*** EXCERPTED DATA Section Begins ***

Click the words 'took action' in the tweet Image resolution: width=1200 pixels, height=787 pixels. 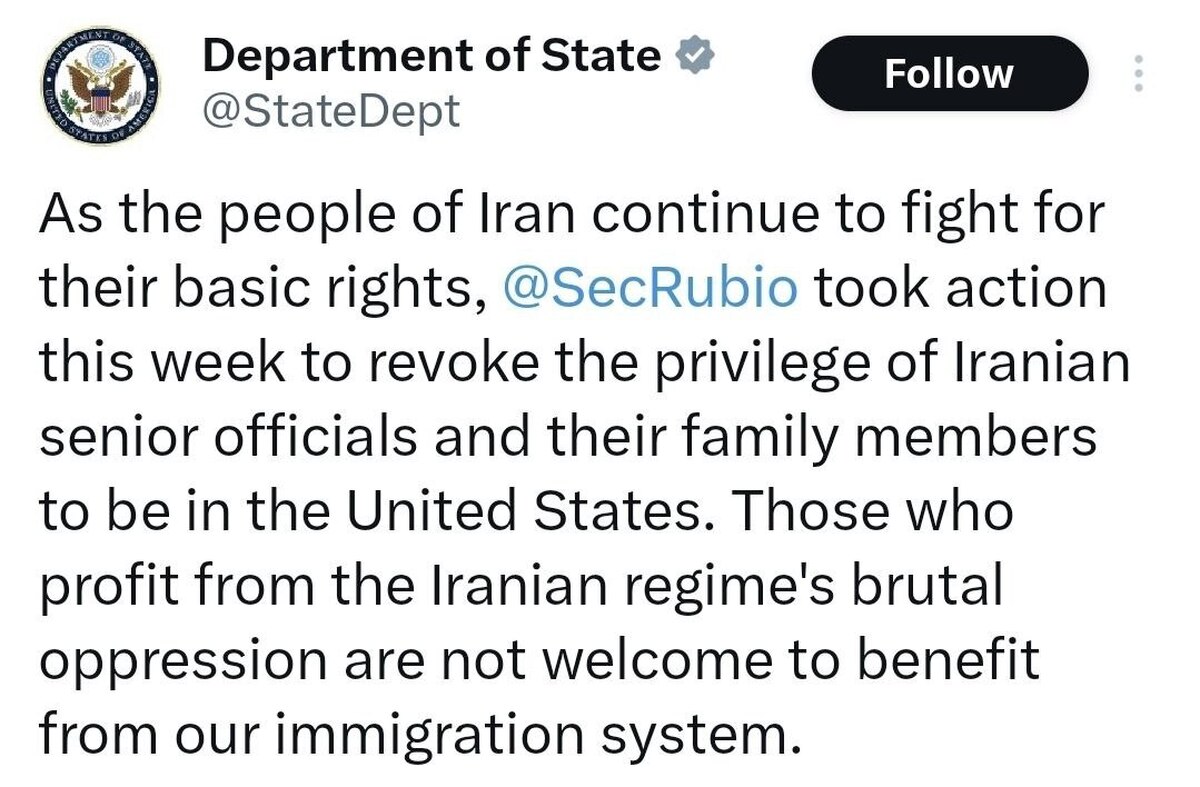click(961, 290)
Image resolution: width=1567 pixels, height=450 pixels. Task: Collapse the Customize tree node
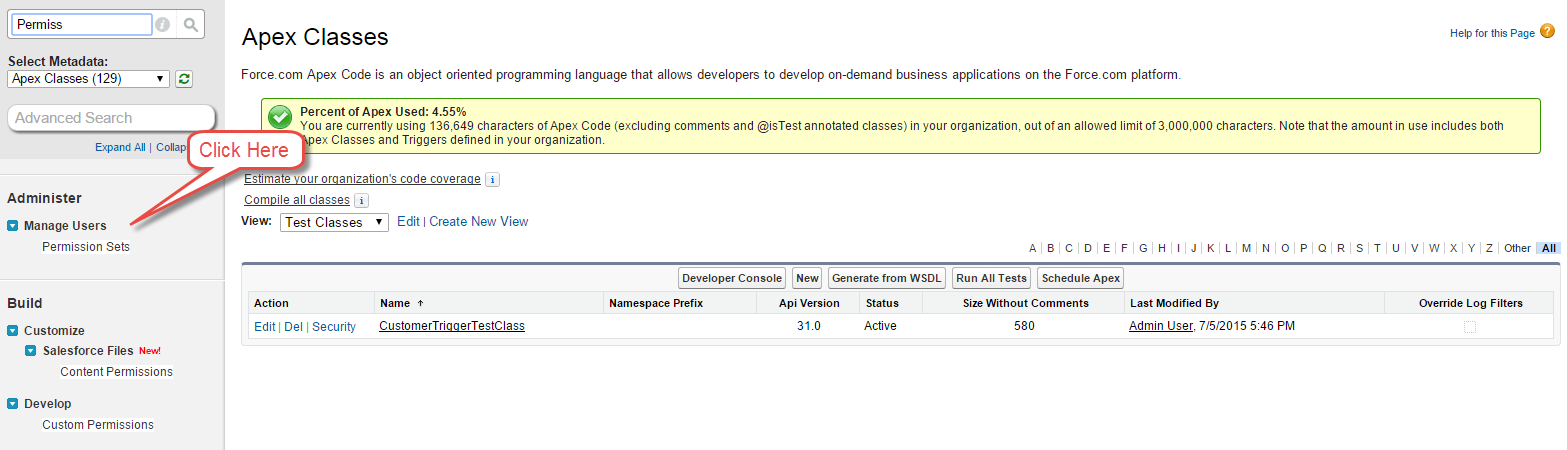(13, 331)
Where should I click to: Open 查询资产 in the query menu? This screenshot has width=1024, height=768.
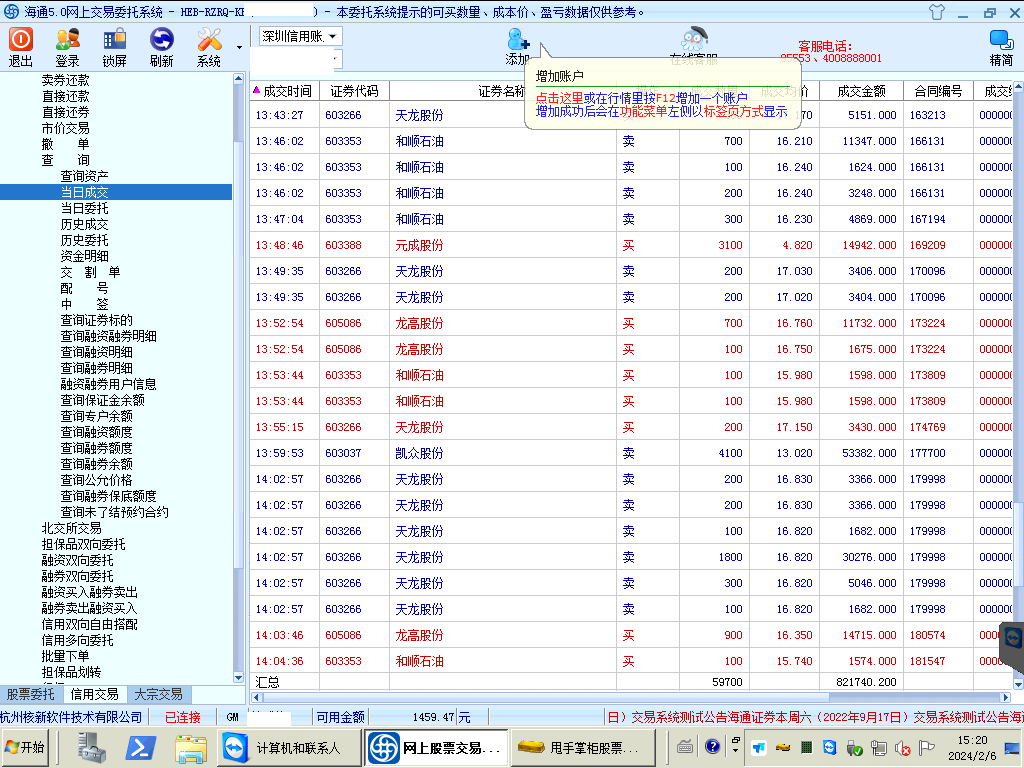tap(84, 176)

*** EXCERPTED DATA Section Ends ***

== WHAT IS REQUIRED ==
The required answer is an exact copy of the lines from the one containing "Image resolution: width=1567" through the last line of the material, with the pictures removed.

== SOLUTION ==
Image resolution: width=1567 pixels, height=450 pixels. Task: Collapse the Customize tree node
(13, 331)
Where should I click to: Open 查询资产 in the query menu? This screenshot has width=1024, height=768.
tap(84, 176)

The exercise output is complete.